- _Problem_:
Can you duplicate the part of the alkane dehydrogenation article starting with "In recent decades, chemists" and going on through "create hydrogen fuel."?

- _Text excerpt_:
The chemical term alkanes, or paraffins, refers to organic compounds that consist of single-bonded carbon and hydrogen atoms, such as methane, ethane, and propane, and several other hydrocarbons. Over the years, alkanes have become widely used in organic chemistry, due to their unique chemical properties and their role in producing chemical reactions.

In recent decades, chemists have been exploring the possibility of breaking alkanes down through a process known as “non-oxidative dehydrogenation,” to attain valuable carbon feedstocks and hydrogen fuel. This could ultimately have valuable implications for the energy sector, as it would provide a low-cost method of creating clean fuel for new hydrogen-based energy solutions.

Unfortunately, the C-H bonds in alkanes can generally only be broken down at high temperatures, under ultraviolet light, or using stoichiometric oxidants. This hinders the large-scale adoption of this approach to create hydrogen fuel.

Researchers at Jilin University in China have recently introduced a possible strategy to achieve the non-oxidative dehydrogenation of alkanes in visible to near-infrared light and at room temperature. Their proposed method, introduced in a paper published in Nature Energy, entails the use of platinum/titanium dioxide (Pt/black TiO₂) photocatalysts, in which platinum atoms are close but not fully bonded.

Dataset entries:

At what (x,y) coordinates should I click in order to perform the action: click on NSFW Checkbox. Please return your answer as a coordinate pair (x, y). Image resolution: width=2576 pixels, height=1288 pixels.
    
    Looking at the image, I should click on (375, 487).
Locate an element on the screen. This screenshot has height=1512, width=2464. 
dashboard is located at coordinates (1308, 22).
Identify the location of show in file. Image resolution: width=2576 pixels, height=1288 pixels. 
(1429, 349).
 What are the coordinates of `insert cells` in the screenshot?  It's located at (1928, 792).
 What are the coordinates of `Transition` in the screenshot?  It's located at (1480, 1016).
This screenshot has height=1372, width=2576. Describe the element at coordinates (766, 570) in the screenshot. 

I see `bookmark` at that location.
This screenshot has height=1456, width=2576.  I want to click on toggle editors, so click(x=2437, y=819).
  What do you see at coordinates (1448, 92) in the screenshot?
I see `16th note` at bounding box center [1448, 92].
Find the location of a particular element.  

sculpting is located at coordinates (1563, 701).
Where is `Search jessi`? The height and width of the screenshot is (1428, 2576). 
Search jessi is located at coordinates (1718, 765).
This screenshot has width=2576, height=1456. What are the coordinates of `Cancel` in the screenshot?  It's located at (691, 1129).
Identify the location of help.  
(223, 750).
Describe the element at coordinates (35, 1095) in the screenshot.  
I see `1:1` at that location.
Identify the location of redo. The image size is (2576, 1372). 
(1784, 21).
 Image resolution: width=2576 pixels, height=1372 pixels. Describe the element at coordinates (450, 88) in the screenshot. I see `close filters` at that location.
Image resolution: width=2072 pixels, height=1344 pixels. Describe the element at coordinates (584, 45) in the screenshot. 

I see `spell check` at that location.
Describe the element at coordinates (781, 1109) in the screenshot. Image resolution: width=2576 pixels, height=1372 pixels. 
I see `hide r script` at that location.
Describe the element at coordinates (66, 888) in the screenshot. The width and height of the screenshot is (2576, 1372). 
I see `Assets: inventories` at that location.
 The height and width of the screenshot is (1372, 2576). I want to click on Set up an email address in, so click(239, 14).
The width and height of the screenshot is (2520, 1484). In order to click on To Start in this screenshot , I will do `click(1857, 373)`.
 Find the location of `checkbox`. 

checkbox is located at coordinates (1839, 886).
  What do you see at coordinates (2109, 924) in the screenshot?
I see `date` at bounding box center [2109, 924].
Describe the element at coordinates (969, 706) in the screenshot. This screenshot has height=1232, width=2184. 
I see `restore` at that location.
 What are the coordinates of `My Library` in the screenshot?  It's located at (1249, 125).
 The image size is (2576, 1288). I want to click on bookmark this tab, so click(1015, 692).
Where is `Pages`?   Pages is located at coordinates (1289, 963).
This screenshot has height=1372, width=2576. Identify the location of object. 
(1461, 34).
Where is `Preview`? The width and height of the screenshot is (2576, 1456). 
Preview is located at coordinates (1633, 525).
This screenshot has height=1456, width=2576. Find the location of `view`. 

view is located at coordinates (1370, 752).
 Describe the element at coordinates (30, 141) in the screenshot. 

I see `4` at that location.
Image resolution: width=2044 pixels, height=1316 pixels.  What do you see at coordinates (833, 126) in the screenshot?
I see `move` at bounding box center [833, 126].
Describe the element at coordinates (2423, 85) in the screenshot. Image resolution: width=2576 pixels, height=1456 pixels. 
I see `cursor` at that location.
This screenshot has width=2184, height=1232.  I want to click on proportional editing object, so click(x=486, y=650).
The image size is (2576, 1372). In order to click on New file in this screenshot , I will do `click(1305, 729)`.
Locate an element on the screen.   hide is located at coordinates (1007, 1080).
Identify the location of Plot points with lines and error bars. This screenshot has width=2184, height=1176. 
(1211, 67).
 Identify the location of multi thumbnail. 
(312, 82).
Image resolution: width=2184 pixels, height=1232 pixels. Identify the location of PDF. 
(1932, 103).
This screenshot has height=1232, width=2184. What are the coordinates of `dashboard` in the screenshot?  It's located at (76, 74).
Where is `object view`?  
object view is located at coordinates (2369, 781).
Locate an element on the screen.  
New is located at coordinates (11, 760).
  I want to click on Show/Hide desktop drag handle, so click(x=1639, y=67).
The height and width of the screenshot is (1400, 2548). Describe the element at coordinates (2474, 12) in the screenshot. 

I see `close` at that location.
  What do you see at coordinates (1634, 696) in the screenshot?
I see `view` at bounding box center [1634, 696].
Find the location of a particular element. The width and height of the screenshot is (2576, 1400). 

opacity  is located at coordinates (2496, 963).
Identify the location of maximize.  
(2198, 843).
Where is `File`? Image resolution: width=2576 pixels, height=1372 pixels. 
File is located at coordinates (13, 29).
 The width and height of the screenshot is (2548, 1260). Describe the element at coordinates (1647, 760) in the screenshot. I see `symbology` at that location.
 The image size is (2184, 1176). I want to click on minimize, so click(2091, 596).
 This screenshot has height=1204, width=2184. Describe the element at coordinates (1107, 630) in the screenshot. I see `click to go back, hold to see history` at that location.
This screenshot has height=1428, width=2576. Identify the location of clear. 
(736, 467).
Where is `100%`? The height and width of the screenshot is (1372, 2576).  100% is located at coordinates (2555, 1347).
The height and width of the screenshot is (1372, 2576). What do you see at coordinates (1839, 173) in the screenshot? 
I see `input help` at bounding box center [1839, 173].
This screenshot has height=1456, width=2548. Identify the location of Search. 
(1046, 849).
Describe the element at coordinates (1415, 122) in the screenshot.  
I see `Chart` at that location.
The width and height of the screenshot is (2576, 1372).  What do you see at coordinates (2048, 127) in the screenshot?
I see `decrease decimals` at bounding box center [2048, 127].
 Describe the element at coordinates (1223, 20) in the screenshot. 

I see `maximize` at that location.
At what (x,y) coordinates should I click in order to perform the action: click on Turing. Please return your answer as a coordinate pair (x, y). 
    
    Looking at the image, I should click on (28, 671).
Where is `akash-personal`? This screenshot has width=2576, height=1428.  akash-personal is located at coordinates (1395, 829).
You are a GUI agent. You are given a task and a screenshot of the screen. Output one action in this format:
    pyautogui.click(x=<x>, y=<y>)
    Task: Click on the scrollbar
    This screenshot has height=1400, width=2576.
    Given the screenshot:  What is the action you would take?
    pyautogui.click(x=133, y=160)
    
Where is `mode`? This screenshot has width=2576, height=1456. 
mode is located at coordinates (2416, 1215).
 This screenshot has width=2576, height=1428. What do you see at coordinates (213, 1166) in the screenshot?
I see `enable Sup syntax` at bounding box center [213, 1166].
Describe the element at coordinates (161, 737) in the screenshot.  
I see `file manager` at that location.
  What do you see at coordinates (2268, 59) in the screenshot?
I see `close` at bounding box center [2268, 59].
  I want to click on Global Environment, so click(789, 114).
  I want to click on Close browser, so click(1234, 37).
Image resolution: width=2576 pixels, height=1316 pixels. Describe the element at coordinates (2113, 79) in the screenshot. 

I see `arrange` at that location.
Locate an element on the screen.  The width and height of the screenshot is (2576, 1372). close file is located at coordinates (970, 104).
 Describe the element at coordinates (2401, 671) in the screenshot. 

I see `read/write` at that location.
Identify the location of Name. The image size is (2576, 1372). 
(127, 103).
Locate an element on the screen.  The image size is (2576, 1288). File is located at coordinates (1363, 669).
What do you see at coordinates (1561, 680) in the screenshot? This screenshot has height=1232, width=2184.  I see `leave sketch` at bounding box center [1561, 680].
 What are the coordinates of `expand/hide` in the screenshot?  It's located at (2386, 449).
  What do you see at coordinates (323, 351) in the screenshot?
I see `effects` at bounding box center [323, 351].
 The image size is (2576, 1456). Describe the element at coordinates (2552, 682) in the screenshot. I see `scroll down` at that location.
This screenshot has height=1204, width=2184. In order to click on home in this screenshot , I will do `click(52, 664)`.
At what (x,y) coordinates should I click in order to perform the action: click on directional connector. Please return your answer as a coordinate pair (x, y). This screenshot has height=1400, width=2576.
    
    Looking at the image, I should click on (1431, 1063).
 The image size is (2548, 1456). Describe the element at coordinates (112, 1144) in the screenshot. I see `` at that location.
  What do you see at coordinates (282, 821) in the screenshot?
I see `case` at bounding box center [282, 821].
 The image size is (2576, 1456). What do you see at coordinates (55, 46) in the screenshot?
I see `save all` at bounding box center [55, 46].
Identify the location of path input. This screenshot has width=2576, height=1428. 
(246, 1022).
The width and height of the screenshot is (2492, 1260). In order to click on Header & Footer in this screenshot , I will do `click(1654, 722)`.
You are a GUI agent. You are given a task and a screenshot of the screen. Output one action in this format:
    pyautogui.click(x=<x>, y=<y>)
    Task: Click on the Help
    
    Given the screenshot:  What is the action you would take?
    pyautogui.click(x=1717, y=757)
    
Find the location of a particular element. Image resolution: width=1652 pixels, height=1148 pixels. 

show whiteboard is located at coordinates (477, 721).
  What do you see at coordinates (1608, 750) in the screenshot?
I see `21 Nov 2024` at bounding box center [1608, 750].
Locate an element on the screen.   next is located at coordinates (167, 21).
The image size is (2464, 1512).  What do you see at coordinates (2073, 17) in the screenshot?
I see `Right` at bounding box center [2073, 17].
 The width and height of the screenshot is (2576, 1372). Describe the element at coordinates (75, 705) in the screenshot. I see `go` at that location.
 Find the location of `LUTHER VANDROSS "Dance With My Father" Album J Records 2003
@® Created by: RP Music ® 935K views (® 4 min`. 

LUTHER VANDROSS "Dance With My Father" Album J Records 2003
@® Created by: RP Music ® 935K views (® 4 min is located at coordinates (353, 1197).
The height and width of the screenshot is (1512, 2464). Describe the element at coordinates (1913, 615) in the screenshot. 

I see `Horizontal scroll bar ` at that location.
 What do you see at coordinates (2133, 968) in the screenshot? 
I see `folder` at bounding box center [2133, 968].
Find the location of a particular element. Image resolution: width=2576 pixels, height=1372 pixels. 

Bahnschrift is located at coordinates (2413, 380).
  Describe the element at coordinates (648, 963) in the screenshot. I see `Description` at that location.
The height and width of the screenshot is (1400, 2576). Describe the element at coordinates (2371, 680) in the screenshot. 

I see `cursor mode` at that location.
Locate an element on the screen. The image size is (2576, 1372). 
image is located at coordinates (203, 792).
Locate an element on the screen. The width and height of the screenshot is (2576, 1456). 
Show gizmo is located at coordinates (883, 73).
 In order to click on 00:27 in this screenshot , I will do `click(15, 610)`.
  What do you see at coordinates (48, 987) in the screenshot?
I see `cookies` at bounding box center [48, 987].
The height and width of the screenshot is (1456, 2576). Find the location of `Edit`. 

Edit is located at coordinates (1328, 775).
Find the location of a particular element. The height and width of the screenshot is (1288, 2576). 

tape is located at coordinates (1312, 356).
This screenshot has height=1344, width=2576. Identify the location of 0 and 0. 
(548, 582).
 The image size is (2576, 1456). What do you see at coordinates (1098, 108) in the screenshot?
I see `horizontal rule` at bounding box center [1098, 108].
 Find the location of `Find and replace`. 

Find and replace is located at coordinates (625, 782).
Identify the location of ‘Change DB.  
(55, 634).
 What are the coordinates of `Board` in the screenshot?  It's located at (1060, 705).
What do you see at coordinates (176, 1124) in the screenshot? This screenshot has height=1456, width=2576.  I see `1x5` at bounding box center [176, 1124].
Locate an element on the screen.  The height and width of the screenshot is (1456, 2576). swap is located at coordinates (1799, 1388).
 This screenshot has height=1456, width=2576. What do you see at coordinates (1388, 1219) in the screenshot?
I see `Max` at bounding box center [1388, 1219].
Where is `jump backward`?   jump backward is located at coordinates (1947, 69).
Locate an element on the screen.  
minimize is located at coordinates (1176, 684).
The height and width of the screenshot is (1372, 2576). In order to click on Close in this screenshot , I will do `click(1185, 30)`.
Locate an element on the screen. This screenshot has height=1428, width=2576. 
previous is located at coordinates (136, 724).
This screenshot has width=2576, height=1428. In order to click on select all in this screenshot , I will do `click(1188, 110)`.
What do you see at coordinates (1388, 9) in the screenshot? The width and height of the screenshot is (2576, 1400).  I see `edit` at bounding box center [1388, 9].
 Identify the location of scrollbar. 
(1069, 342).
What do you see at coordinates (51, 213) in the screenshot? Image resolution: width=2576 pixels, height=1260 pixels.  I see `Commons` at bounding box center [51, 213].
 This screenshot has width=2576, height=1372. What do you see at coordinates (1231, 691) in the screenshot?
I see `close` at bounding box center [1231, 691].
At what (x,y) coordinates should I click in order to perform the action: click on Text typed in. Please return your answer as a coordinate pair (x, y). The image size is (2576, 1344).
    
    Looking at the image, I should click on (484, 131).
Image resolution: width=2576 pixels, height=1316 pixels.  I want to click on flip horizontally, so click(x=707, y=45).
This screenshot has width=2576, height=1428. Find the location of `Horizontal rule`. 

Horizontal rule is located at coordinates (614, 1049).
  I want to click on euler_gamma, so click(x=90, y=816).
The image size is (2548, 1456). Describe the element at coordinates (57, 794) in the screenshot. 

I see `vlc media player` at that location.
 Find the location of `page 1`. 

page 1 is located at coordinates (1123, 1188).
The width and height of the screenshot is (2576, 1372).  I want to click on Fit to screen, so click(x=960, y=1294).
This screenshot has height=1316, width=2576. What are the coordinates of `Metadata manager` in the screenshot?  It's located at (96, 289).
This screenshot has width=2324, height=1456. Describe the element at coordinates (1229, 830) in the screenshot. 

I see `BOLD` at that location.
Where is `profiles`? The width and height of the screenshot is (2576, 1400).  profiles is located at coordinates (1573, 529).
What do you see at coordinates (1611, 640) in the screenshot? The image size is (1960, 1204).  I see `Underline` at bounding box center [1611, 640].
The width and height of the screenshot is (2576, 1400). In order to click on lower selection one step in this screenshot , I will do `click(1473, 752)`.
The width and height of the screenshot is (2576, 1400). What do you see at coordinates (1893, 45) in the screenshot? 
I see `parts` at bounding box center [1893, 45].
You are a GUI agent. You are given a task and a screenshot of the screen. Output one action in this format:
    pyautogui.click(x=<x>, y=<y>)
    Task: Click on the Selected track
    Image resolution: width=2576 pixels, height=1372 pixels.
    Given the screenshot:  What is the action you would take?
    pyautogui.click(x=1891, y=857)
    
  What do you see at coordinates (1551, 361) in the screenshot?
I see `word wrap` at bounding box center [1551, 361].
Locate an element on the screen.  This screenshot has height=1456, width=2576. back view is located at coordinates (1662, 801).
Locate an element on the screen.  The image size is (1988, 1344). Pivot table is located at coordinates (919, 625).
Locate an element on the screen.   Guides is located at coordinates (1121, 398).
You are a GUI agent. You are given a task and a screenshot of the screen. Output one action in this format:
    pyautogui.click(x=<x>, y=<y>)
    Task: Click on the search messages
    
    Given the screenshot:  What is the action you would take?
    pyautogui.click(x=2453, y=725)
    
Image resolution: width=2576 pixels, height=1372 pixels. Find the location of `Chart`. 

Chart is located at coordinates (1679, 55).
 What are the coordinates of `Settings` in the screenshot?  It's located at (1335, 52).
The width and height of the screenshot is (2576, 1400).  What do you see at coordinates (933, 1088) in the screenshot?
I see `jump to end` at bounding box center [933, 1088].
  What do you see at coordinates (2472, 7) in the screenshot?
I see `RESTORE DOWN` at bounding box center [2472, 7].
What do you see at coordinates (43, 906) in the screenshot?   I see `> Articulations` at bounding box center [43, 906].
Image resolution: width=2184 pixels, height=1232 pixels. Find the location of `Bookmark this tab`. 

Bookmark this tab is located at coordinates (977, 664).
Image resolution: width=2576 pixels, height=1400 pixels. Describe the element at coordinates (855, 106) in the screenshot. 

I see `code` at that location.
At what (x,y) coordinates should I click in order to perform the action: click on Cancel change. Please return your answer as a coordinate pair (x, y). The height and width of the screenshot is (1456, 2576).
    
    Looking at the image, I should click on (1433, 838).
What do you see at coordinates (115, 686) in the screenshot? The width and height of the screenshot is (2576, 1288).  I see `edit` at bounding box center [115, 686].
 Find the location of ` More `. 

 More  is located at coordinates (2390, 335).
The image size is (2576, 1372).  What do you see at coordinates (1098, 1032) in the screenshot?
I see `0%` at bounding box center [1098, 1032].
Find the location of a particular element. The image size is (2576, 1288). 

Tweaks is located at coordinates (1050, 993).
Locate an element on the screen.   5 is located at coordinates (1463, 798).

- _Result_:
In recent decades, chemists have been exploring the possibility of breaking alkanes down through a process known as “non-oxidative dehydrogenation,” to attain valuable carbon feedstocks and hydrogen fuel. This could ultimately have valuable implications for the energy sector, as it would provide a low-cost method of creating clean fuel for new hydrogen-based energy solutions.

Unfortunately, the C-H bonds in alkanes can generally only be broken down at high temperatures, under ultraviolet light, or using stoichiometric oxidants. This hinders the large-scale adoption of this approach to create hydrogen fuel.